[SUPPLIED DATA]
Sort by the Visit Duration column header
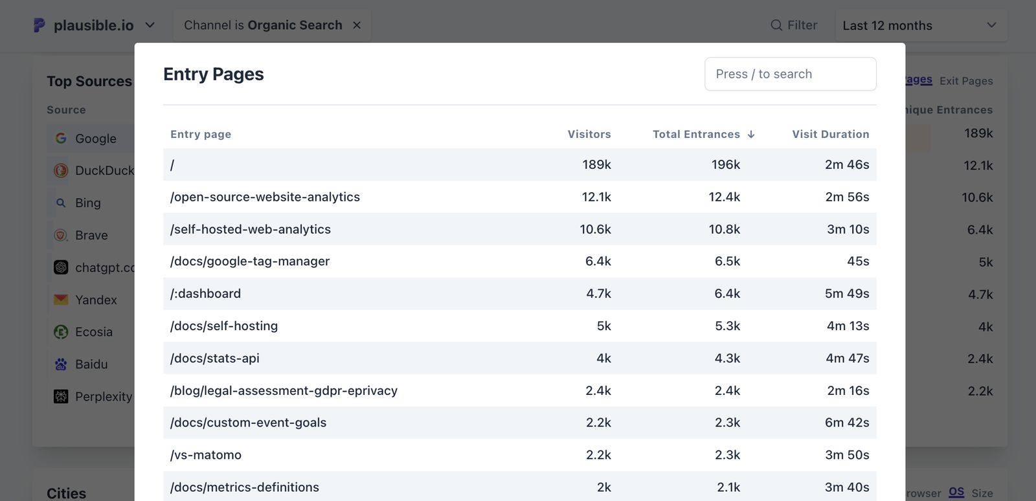This screenshot has height=501, width=1036. [x=830, y=134]
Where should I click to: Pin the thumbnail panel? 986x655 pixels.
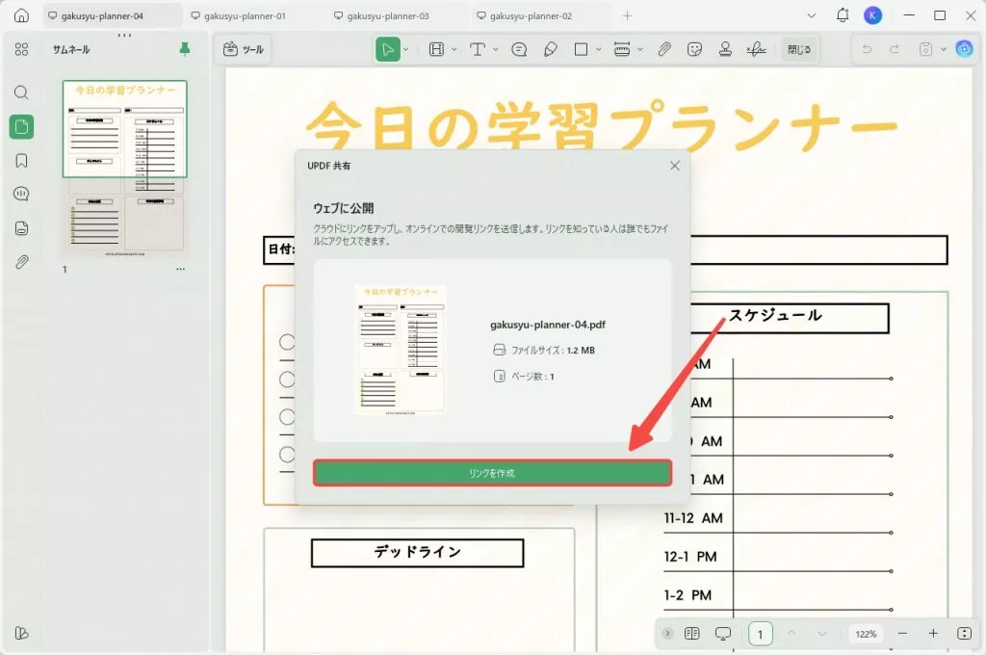pos(186,48)
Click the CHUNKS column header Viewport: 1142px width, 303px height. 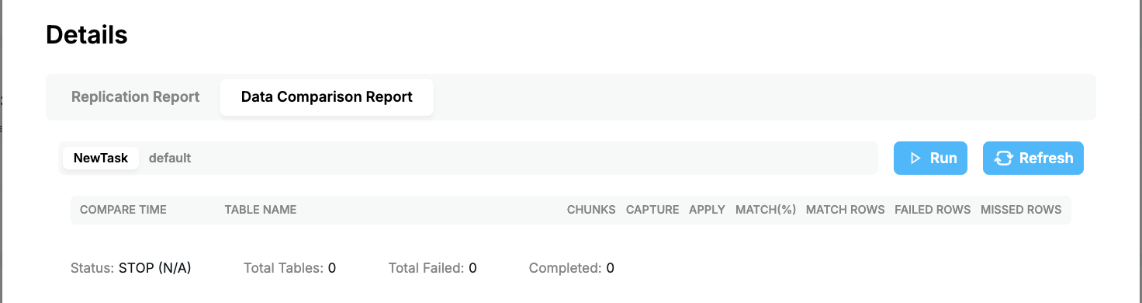point(591,210)
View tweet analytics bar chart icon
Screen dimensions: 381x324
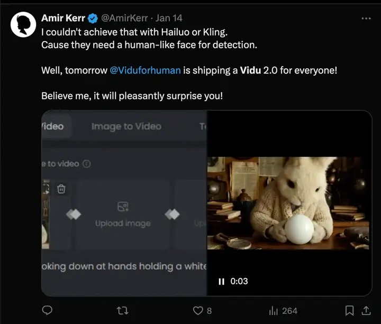[274, 311]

[WHAT IS BEING ASKED]
Each line from the one containing "View tweet analytics bar chart icon" to the final line of the data must be printed exactly, both included, with nothing else and no pictures.

[ANSWER BOX]
View tweet analytics bar chart icon
Screen dimensions: 381x324
[274, 311]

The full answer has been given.